Lipomas of the nervous system

Justin Low MD (Dr. Low of the University of Washington School of Medicine has no relevant financial relationships to disclose.)
Rimas V Lukas MD (

Dr. Lukas of Northwestern University Feinberg School of Medicine received honorariums from Novocure for speaking engagements, honorariums from Novocure for advisory board membership, and research support from BMS.

Maciej M Mrugala MD MPH PhD (Dr. Mrugala of the University of Washington School of Medicine and the Mayo Clinic has no relevant financial relationships to disclose.)
i>Originally released December 10, 1997; last updated September 1, 2020; expires September 1, 2023

This article includes discussion of lipomas, intracranial lipomas, and intraspinal lipomas. The foregoing terms may include synonyms, similar disorders, variations in usage, and abbreviations.
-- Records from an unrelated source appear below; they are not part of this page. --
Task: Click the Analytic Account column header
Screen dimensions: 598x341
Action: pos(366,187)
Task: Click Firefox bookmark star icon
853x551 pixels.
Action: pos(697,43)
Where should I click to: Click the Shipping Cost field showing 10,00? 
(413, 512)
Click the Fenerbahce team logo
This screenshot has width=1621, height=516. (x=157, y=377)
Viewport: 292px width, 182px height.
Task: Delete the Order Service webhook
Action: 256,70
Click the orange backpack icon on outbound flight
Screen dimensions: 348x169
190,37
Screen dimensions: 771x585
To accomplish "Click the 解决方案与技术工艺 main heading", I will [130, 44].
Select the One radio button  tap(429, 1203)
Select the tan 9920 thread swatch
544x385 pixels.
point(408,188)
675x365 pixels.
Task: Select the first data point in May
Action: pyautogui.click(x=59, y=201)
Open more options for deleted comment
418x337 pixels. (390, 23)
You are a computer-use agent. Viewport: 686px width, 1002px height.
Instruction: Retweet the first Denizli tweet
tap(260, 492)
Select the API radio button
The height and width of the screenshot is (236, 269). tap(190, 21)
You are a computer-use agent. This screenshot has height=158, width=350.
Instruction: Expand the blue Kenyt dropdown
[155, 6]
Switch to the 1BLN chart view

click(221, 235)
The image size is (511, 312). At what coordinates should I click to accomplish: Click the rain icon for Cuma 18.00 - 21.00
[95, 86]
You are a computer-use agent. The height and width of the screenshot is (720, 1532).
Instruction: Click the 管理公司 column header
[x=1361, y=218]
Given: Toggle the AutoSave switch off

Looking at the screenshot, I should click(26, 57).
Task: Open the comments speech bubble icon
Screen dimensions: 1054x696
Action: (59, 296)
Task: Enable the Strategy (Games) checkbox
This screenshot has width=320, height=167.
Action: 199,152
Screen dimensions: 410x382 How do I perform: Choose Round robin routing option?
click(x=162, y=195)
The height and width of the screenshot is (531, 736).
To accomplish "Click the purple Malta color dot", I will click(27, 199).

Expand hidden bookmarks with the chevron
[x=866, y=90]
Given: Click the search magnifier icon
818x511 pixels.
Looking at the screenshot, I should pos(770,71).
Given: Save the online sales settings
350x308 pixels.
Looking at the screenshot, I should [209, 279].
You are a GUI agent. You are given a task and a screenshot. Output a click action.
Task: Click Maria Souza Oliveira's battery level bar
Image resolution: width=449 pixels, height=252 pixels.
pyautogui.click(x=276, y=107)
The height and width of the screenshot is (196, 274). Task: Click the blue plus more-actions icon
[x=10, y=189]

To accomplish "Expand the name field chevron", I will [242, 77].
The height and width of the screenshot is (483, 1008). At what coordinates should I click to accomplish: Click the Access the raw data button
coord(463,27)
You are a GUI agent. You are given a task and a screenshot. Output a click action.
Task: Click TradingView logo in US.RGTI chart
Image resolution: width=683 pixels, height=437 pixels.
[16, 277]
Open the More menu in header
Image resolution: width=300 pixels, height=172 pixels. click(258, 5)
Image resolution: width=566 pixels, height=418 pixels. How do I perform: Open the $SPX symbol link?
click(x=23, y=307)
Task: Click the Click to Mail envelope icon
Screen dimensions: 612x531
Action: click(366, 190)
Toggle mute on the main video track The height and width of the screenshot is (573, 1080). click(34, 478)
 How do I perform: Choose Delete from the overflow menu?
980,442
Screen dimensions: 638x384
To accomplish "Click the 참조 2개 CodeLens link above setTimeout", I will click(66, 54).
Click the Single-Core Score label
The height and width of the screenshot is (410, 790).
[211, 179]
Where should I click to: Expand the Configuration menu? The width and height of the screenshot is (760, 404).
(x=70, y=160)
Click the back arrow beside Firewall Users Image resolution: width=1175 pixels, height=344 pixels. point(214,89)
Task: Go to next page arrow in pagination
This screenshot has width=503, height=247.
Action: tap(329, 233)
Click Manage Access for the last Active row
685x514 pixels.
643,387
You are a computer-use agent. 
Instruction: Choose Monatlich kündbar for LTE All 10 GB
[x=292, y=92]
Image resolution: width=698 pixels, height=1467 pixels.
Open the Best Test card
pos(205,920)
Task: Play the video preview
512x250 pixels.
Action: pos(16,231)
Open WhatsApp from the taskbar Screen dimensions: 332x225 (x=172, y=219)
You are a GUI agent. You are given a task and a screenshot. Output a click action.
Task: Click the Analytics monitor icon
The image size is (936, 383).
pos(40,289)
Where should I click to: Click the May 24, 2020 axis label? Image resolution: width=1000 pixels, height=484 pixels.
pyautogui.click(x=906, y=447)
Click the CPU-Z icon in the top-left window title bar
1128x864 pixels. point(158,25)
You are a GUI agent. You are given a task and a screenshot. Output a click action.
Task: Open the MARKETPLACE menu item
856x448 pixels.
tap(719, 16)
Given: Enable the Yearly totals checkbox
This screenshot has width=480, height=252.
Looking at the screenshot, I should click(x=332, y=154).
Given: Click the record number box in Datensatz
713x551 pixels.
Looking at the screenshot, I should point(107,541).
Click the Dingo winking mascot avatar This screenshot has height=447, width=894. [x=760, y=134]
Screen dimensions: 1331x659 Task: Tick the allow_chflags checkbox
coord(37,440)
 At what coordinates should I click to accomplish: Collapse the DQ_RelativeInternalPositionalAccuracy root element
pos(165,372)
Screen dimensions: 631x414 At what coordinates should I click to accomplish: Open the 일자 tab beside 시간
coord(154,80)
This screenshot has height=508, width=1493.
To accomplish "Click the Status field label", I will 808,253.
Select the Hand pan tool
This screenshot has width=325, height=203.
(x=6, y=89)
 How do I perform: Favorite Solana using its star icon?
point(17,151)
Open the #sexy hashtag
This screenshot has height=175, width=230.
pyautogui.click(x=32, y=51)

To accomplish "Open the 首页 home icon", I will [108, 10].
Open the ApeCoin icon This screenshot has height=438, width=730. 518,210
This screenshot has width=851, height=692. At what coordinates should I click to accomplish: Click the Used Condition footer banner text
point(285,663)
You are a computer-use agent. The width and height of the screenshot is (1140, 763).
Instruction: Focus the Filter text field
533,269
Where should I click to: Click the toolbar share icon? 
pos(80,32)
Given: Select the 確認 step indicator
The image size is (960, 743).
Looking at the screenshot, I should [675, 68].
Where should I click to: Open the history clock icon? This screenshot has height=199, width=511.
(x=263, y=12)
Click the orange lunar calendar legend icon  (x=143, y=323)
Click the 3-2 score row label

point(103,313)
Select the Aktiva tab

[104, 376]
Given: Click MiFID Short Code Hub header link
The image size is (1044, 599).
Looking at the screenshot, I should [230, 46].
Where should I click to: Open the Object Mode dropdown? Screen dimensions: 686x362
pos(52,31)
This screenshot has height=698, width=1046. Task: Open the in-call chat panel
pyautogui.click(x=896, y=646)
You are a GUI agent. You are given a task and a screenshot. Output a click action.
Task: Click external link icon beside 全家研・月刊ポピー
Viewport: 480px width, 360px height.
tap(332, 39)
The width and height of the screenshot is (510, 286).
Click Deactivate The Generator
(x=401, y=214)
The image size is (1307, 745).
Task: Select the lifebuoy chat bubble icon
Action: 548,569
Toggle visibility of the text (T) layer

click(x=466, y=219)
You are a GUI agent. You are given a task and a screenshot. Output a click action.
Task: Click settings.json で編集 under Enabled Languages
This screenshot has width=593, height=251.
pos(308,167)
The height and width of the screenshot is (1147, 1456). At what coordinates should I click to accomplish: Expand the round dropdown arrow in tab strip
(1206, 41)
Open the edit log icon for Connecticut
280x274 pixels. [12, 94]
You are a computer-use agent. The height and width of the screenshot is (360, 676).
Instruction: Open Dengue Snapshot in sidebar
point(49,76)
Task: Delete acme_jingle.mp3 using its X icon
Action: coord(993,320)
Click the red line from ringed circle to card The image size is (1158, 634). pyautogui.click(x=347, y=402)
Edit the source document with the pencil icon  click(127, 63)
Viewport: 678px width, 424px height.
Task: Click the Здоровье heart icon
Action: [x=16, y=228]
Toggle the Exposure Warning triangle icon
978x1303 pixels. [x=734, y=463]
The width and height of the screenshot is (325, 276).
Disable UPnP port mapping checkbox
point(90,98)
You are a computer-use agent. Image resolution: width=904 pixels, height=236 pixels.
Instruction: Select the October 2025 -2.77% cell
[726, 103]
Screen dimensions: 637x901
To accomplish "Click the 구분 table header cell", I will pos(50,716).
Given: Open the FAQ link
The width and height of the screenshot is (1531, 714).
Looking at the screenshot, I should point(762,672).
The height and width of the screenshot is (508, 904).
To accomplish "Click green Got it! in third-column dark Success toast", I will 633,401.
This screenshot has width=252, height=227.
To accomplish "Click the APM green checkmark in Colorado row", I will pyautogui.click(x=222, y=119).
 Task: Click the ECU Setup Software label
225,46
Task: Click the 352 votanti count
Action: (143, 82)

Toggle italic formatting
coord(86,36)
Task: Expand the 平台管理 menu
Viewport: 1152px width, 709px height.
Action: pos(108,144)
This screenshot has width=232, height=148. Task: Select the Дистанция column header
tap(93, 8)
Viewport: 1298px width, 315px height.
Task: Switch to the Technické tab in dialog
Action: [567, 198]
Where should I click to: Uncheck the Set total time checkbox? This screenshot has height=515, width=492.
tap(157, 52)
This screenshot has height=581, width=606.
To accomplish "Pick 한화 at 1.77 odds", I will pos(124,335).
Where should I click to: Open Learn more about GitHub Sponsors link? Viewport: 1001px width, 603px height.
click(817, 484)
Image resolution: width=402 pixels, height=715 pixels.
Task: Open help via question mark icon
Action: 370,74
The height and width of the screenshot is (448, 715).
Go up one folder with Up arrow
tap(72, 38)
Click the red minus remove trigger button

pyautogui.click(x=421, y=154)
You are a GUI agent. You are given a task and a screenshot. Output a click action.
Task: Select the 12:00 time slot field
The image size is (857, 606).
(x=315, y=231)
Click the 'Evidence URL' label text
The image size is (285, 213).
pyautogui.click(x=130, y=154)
Intracranial and intraspinal lipomas are congenital or developmental in origin and are not true neoplasms. They occur throughout the neuroaxis but are most commonly found in or near the midline. Most intracranial lipomas are identified incidentally and do not grow over time. Some are associated with midline facial and palatal abnormalities in conjunction with agenesis of the corpus callosum. Cerebral lipomas may result in focal disturbances in cerebral cortical development and epilepsy. Spinal lipomas generally affect the lumbosacral spine and may cause symptoms due to spinal cord tethering. Surgical intervention is recommended for symptomatic spinal cord lipomas. Surgical indications for asymptomatic spinal cord lipomas remain a topic of active debate. In this article, we review the diagnosis, complications, and indications for intervention in intraspinal and intracranial lipomas.

Key points


• Lipomas are most commonly found in the midline and are frequently asymptomatic.


• Lipomas may be associated with additional dystrophic and congenital malformations.


• Most lipomas grow very slowly or not at all, and conservative management is advised in the absence of symptoms and signs.


• Surgery on intracranial lipomas does not usually improve seizure control.


• In symptomatic filum terminale lipomas, early surgery may improve symptoms for many years.


• Surgery for symptomatic lipomas involving brain, brainstem, cerebellopontine angle, and cervicothoracic cord are equally as likely to further deteriorate as to improve.

Historical note and terminology

Intracranial and intraspinal lipomas are congenital or developmental in origin and are not true neoplasms. The first probable description of an intracranial lipoma can be attributed to Meckel in 1818, who described a lipoma of the optic chiasm. Several years later, Rokitansky described the pathology of a lipoma of the corpus callosum (Rokitansky 1856). Various classification schemes have been proposed. In 1985, Mori classified central nervous system lipomas pathologically and embryologically into 4 groups (Mori 1985). A classification system for congenital spinal lipomas was devised by Muthukumar based on whether or not a dural defect was present (Muthukumar 2009). A classification of spinal lipomas based on embryologic stage has been proposed (Morota et al 2017).